* [EXCERPTED RECORDS]:
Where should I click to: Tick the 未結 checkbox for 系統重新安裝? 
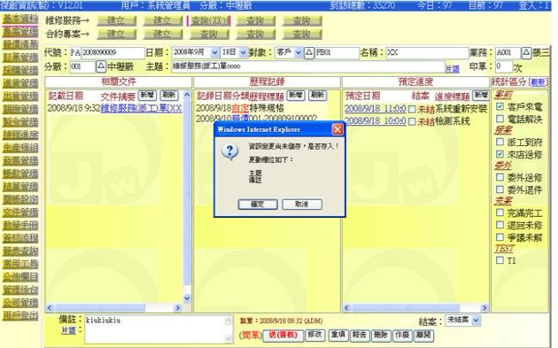click(x=412, y=109)
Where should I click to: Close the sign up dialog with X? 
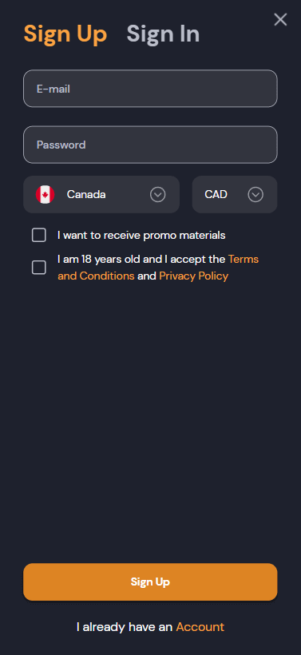[x=280, y=19]
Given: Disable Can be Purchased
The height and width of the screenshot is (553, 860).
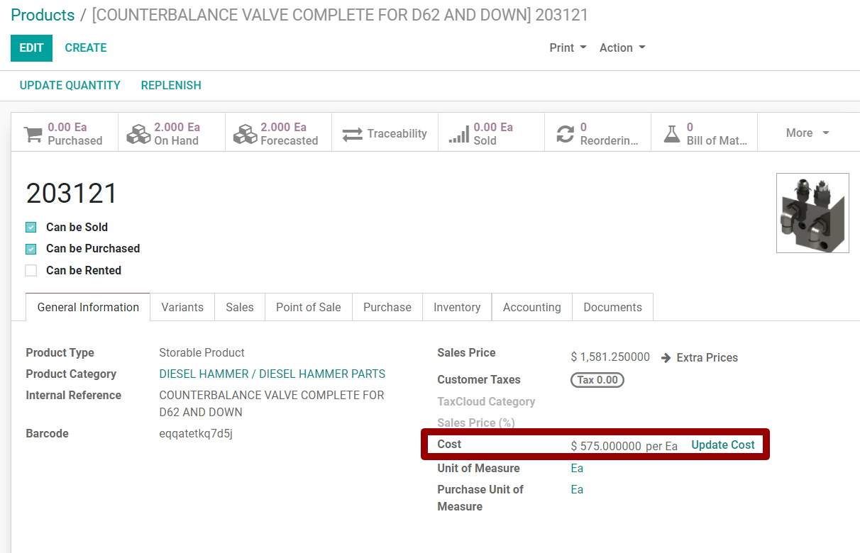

* [YOUR ASSIGNMENT]: Print the material above exactly as it appears, but not its pictures.

* [WRITTEN REPLY]:
Where should I click to: Tick the 未結 checkbox for 系統重新安裝? 
click(x=412, y=109)
Where should I click to: Close the sign up dialog with X? 
[x=280, y=19]
Given: Disable Can be Purchased
The height and width of the screenshot is (553, 860).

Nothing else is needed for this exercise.